Despite current federal law, however, transgender inmates across the U.S. are often not housed in accordance with their gender identity.

Roys said that the U.S. has a “very long and dark history of maligning trans people, and the LGBTQ community in general, as perpetrators of violence, perpetrators of sexual violence.”

“The reality is that trans people are much more likely to be victims of violence than perpetrators, and one of the things that concerns me about this bill is that it plays into that narrative that trans people are somehow dangerous,” Roys said.

“Sometimes the conversations that happen in this building, with respect to trans people, whether we’re talking about people who are incarcerated, whether we’re talking about young people playing sports, [are] so harmful,” Roys added.

Sen. Lena Taylor (D-Milwaukee) added that nobody is identifying as transgender for that purpose.

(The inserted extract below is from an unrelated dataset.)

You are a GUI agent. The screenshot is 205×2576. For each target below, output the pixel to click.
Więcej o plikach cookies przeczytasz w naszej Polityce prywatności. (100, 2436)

James Klein, deputy advocacy director for the American Civil Liberties Union, said the bill would have a harmful impact on transgender Wisconsinites who are placed in facilities that do not match their gender identity. He said that the bill would increase the likelihood of transgender inmates experiencing sexual physical abuse, and mental health consequences.

2015 report by the U.S. DOJ found that 35% of transgender people who had spent time in prison in the previous year reported being sexually assaulted by staff or fellow prisoners.

“All trans Wisconsinites, including those incarcerated, deserve the right to exist to be treated with dignity and respect and to be protected from violence,” Klein said.

Fair Wisconsin, the Human Rights Campaign, Wisconsin Coalition Against Sexual Assault, Wisconsin Council of Churches, Wisconsin Voices and End Domestic Abuse Wisconsin are registered against the legislation, according to WI Lobbying information.